=== WHAT YOU WILL DO ===
Present the lines starting at the one containing "Task: Open the JSON format dropdown" and ending at the one containing "pyautogui.click(x=1167, y=33)" as a numbered list, leaving out any blank lines. Include nothing else from the data.
• • • • •
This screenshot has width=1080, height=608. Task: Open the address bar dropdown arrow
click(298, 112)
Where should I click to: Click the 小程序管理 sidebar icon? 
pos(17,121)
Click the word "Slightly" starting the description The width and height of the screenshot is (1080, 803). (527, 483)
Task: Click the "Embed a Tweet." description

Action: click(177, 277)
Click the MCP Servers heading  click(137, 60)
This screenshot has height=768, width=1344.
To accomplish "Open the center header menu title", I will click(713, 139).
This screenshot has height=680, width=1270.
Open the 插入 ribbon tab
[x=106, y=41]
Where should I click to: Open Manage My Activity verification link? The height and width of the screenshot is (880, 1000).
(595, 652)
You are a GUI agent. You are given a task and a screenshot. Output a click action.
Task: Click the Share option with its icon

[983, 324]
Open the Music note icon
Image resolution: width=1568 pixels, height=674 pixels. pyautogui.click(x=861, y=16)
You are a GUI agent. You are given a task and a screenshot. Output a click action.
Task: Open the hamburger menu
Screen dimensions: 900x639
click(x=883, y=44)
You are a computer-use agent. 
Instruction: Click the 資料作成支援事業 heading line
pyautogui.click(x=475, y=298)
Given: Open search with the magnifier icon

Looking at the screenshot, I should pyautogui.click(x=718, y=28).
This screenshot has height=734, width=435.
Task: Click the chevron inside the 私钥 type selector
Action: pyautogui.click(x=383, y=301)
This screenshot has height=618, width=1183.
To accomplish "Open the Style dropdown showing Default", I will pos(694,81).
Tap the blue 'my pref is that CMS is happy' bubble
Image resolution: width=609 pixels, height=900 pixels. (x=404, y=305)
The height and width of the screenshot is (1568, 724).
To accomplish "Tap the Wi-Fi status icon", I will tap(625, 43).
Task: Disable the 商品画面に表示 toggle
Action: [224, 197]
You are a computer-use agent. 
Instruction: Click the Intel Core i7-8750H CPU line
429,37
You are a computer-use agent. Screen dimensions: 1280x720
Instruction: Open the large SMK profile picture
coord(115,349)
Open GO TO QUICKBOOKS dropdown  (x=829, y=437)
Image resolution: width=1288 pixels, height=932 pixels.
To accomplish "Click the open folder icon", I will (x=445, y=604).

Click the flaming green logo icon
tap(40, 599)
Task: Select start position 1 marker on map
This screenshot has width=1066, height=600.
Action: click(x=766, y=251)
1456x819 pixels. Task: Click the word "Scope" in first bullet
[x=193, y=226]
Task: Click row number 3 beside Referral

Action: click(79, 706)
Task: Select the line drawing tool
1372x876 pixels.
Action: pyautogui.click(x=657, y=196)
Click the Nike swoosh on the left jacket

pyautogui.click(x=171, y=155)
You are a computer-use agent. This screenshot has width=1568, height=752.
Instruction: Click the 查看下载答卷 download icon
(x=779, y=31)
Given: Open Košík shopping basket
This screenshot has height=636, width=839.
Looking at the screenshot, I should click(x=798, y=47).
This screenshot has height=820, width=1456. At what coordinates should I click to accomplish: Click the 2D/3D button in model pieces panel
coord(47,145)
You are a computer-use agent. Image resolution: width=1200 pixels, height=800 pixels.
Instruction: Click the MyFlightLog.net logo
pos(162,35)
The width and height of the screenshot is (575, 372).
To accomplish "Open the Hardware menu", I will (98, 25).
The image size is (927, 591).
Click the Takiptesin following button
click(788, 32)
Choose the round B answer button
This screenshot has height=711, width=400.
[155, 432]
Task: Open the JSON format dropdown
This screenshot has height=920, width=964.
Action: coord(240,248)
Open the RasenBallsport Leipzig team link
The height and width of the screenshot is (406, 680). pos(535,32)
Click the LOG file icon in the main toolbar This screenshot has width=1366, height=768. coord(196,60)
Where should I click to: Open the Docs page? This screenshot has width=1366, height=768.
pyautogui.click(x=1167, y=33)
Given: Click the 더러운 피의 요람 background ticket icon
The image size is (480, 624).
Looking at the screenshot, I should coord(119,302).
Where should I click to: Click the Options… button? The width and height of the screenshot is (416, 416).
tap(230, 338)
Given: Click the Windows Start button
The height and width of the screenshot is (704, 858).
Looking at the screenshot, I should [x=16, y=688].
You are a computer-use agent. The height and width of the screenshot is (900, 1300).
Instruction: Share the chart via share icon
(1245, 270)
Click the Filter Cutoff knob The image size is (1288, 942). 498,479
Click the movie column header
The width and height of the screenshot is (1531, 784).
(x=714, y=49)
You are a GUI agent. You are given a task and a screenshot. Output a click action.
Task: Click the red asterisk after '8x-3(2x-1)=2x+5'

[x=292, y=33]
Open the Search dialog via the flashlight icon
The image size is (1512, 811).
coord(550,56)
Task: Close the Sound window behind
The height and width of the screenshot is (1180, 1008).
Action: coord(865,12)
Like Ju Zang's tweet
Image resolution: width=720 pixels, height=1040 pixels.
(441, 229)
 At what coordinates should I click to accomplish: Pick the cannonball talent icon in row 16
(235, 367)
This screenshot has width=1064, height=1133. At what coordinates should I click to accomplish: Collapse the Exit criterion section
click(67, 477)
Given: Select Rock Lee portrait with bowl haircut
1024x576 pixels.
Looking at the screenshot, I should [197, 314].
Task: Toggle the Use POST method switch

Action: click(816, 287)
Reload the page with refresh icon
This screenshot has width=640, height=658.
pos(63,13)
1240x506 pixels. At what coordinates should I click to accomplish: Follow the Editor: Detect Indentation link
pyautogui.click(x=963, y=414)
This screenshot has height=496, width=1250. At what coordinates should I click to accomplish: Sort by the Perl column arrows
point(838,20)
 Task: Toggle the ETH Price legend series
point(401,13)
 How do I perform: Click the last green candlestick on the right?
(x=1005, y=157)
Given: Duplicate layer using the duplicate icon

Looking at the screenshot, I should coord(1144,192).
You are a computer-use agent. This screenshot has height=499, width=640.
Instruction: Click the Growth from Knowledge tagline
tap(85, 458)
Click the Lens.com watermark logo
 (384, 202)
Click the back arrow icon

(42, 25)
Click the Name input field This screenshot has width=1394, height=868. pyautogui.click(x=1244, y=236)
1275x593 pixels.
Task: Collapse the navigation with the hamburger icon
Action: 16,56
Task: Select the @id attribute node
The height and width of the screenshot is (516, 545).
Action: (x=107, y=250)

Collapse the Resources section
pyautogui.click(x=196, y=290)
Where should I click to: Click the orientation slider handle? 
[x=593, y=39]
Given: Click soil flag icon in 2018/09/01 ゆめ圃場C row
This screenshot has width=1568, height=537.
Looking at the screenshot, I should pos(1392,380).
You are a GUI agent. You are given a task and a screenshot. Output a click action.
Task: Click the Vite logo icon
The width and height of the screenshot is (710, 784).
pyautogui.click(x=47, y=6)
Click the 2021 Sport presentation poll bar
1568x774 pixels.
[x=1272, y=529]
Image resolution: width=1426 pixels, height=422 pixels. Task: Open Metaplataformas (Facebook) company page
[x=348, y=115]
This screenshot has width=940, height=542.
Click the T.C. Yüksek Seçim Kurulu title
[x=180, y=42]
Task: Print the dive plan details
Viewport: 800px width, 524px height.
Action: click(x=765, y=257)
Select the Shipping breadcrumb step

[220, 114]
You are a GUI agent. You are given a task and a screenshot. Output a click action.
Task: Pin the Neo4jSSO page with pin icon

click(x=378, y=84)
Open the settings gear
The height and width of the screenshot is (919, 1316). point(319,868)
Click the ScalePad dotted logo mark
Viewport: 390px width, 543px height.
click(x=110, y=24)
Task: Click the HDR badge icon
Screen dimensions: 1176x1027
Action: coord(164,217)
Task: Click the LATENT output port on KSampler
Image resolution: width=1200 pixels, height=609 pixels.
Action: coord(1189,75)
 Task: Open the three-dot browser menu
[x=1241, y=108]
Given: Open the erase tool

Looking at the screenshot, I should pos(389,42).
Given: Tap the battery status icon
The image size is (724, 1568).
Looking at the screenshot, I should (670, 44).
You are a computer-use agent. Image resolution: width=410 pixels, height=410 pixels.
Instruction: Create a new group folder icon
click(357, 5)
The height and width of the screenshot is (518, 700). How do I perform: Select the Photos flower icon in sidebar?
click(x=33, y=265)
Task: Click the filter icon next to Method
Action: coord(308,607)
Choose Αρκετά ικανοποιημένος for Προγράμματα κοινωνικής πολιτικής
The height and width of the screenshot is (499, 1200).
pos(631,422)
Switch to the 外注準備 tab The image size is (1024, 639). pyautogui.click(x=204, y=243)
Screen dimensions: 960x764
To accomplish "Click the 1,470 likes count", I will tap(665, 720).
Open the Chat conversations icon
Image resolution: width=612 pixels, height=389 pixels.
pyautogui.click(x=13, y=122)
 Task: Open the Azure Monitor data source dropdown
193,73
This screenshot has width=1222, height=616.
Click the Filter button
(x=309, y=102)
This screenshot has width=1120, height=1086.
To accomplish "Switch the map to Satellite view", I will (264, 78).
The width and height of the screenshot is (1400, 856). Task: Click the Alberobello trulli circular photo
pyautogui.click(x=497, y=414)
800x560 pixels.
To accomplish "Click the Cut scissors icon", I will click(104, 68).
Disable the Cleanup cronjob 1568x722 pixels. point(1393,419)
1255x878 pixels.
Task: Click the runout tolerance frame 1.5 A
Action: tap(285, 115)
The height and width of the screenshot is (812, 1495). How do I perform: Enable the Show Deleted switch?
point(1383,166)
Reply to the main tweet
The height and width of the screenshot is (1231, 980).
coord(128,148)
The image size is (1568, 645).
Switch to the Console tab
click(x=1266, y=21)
• • • • •
=== ANSWER TO THE TASK ===
1. Task: Open the JSON format dropdown
2. This screenshot has height=920, width=964.
3. Action: coord(240,248)
4. Open the RasenBallsport Leipzig team link
5. The height and width of the screenshot is (406, 680). pos(535,32)
6. Click the LOG file icon in the main toolbar This screenshot has width=1366, height=768. coord(196,60)
7. Where should I click to: Open the Docs page? This screenshot has width=1366, height=768.
8. pyautogui.click(x=1167, y=33)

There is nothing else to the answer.